━━━━━ Data shown ━━━━━

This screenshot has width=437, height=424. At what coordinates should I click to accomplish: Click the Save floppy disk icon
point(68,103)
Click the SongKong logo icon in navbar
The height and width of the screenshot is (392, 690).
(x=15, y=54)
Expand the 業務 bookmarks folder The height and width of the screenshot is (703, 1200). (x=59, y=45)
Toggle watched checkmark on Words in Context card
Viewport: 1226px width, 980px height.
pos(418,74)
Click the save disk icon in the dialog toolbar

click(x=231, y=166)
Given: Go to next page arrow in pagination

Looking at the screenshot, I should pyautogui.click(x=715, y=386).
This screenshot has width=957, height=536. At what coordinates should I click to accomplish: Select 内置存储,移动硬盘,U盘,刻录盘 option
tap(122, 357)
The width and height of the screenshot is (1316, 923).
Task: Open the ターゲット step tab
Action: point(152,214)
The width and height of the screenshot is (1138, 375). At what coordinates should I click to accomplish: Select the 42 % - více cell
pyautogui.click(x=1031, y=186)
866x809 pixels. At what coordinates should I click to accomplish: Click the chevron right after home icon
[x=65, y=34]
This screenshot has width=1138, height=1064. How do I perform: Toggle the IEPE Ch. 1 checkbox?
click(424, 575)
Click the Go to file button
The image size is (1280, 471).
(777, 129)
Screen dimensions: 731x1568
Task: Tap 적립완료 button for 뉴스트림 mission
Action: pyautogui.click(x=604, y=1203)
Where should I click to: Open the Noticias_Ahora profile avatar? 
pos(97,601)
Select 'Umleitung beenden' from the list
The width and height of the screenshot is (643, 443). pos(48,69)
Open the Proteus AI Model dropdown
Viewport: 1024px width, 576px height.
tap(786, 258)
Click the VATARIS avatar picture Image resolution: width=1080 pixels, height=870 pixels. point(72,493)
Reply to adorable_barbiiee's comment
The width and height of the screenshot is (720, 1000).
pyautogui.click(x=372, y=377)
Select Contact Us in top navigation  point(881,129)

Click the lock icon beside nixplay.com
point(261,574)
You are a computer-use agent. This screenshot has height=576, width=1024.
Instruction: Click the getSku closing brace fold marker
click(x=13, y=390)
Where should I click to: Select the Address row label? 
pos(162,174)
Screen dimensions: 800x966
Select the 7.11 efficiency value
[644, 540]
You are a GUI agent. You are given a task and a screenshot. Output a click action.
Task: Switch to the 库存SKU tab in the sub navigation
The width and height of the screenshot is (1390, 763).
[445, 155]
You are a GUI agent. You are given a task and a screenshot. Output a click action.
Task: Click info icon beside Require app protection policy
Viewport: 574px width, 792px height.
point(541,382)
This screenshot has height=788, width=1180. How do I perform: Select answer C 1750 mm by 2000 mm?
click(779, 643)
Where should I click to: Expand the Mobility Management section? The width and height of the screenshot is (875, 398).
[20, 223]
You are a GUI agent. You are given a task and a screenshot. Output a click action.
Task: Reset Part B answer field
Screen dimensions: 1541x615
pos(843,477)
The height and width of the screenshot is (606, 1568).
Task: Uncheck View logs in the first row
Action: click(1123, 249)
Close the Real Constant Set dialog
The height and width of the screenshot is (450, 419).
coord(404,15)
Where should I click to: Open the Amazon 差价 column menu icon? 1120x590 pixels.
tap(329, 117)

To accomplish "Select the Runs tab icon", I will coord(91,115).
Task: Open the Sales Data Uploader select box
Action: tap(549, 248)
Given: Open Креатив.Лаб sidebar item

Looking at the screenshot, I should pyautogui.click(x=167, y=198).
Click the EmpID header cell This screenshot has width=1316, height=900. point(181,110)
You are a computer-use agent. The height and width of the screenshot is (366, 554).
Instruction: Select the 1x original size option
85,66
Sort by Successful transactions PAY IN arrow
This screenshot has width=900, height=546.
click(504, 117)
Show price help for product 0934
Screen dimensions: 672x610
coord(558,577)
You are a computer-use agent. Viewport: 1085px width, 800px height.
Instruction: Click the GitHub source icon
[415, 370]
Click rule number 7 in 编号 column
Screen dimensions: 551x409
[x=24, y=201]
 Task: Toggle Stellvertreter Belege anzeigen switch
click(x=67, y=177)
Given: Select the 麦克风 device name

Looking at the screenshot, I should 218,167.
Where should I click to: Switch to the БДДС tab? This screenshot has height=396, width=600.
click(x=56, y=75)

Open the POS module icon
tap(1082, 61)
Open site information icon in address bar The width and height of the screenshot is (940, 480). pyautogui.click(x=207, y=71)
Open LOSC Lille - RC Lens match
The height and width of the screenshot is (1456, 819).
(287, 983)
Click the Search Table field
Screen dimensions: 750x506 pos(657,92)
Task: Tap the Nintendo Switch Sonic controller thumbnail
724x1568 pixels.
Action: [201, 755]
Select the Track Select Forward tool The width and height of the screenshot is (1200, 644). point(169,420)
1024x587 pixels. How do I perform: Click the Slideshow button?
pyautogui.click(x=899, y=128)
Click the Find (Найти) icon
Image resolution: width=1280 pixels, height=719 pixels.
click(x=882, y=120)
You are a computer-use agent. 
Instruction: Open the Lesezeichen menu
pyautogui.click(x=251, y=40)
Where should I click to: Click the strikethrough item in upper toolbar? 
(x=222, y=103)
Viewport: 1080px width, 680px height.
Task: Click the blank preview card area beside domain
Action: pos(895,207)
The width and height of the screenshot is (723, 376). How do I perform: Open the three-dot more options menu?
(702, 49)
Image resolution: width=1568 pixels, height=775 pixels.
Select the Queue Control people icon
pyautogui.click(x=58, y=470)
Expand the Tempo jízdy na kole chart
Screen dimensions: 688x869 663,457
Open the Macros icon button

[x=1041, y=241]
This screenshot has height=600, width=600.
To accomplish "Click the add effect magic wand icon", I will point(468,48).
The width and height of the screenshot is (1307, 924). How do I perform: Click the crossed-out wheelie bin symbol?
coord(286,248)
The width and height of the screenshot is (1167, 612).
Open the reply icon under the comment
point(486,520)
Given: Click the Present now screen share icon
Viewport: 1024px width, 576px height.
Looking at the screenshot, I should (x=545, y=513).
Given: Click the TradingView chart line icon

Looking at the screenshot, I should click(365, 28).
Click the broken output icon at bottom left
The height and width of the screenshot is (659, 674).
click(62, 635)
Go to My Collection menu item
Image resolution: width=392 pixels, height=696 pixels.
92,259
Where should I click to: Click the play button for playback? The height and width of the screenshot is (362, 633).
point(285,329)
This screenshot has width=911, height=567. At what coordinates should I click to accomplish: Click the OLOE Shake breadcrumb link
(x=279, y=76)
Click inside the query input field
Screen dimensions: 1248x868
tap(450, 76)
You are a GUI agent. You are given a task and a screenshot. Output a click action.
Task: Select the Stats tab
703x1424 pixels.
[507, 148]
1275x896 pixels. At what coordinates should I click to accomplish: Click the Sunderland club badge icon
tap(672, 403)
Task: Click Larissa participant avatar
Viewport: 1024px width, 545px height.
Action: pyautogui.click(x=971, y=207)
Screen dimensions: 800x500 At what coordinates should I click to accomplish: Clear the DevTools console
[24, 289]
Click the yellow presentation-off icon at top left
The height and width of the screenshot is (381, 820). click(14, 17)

━━━━━

▶ **Exercise requirements**
Each line holding "computer" should be copied from the material above.

▶ **Exercise result**
You are a computer-use agent. This screenshot has height=576, width=1024.
You are a computer-use agent. The height and width of the screenshot is (366, 554).
You are a computer-use agent. Viewport: 1085px width, 800px height.
You are a computer-use agent. 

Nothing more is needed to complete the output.